Dysregulation isn't a behaviour problem. It's a stress response.
- Rachel Medlock
- Jul 27
- 2 min read
When children — especially neurodivergent children — are in a state of overwhelm, they’re not choosing chaos. Their bodies are doing everything they can to cope with the situation. When adults respond to that by isolating them, sending them behind dividers or into separate rooms, we teach them that their hardest moments must be done alone.
In that moment, they're not offered safety or tools; they're handed silence and a message that their needs are "too much".
I know firsthand how hard it is to stay calm when a child is hitting peak dysregulation. I’ve gotten it wrong before. I still do. Staying regulated yourself in those moments? That’s the work. It’s something I am actively practising daily. However, what I know now is this: Co-regulation creates safety. Isolation creates shame.

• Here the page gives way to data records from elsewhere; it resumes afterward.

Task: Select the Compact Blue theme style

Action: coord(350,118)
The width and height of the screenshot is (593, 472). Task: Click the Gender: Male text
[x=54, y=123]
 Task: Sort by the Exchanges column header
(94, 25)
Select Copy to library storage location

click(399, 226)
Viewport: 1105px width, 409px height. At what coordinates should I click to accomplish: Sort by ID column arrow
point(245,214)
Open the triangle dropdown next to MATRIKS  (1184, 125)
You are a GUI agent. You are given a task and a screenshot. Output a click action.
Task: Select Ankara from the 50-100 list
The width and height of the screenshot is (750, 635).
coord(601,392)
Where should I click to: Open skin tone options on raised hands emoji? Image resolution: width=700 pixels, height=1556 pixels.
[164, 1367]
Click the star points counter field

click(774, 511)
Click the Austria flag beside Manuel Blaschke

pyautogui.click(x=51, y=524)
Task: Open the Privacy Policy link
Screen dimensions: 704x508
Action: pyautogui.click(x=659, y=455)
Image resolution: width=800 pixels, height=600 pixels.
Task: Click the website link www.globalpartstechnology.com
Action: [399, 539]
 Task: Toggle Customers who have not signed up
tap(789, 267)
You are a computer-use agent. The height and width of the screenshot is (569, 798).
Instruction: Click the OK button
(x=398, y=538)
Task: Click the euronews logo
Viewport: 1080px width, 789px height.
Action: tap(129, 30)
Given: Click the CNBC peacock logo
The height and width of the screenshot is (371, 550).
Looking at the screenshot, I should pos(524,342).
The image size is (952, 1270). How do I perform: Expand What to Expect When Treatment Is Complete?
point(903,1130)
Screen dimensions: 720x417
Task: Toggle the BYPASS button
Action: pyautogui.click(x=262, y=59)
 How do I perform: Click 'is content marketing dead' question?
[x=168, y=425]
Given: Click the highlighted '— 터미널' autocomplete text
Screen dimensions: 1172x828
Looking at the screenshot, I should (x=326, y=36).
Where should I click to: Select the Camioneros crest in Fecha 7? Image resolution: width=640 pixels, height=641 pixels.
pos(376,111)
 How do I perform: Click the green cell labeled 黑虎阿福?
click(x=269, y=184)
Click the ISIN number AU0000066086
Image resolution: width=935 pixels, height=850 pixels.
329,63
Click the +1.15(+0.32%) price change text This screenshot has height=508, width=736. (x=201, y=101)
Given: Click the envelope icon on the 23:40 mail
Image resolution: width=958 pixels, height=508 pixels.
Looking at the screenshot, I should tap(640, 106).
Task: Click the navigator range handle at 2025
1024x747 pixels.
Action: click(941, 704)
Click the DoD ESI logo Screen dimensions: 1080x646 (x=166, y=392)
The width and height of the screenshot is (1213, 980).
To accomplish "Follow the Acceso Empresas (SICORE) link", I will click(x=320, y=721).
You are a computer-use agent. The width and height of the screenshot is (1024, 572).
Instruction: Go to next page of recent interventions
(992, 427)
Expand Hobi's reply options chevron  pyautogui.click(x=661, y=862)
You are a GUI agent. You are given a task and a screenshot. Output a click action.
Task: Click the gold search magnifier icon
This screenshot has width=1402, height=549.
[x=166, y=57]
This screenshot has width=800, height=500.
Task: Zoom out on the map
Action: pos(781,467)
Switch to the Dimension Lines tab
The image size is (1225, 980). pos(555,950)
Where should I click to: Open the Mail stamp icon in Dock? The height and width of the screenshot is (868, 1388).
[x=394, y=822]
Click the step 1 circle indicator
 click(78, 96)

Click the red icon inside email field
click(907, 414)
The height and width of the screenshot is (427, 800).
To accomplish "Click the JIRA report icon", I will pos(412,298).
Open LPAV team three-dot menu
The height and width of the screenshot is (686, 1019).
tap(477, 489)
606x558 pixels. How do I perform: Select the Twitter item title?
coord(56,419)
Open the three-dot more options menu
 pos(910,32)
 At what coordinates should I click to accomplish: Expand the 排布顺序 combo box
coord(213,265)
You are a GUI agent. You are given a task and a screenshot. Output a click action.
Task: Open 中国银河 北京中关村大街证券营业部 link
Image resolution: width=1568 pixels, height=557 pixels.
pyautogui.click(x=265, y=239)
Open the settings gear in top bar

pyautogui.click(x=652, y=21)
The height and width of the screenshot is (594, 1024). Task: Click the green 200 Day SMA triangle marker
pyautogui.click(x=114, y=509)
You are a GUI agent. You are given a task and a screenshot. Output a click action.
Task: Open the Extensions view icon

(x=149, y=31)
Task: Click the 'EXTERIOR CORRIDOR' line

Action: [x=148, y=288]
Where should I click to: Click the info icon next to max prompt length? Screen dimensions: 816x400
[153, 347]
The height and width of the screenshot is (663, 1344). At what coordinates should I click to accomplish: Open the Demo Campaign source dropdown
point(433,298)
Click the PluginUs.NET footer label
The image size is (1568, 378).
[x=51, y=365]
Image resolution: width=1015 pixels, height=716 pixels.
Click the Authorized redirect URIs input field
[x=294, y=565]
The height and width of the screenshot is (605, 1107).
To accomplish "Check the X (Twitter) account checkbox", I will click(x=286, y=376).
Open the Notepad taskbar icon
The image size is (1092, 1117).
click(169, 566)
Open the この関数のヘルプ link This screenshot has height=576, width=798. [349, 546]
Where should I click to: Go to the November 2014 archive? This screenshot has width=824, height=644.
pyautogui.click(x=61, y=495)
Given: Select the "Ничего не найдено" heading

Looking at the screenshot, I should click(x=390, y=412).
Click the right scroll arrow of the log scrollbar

What our kids actually need:
A calm, steady adult who can be their anchor
A space where their big feelings aren’t punished, but supported
Tools that honour their unique regulation needs (movement, visuals, breathing, time-ins, not time-outs)
Understanding that “attention-seeking” is actually “connection-seeking”
Dysregulation isn't a behaviour problem, and this isn’t just a theory. It’s something we live and breathe as a family, and why we’re so vocal about neuro-affirming, strengths-based support. Our kids don’t need more rules. They need relationships. They don’t need more silence. They need safety.
We need to examine the outdated systems, strategies, and assumptions surrounding dysregulation and ask: Is this helping, or is it just a habit?
There’s a better way. A way that doesn’t ask our children to shrink so the system can stay the same. A way that recognises that even when they’re dysregulated, they are not too much and that dysregulation isn't a behaviour problem.
And maybe, just maybe, if more families broke the generational cycle of managing emotions, fewer kids would ever need to hear a door close behind them when what they truly need is someone to walk toward them.